WHAT TO PRODUCE — Copy out every line from the records that includes "computer".

DATA EXTRACTS —
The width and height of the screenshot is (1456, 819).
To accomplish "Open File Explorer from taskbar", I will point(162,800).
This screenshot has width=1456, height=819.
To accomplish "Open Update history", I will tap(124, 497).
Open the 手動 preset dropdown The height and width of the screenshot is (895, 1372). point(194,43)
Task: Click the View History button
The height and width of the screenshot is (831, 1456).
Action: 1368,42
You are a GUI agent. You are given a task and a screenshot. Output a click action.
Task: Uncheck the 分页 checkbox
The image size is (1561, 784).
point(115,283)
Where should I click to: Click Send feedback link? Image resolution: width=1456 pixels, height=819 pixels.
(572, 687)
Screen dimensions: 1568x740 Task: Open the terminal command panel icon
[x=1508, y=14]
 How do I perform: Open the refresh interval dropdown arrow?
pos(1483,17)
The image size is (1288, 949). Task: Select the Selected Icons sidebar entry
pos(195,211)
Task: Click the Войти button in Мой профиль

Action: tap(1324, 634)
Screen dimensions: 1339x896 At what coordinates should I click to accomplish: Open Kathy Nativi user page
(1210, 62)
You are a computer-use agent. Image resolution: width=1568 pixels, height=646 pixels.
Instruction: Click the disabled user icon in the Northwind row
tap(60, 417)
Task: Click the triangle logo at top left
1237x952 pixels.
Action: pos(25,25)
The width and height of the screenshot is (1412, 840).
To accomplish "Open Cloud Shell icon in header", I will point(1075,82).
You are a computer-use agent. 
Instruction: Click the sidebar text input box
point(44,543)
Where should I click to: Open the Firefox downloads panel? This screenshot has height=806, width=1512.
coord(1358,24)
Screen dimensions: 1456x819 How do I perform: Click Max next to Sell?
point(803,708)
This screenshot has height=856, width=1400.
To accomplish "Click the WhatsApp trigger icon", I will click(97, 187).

SOLUTION —
You are a computer-use agent. Image resolution: width=1568 pixels, height=646 pixels.
You are a computer-use agent. 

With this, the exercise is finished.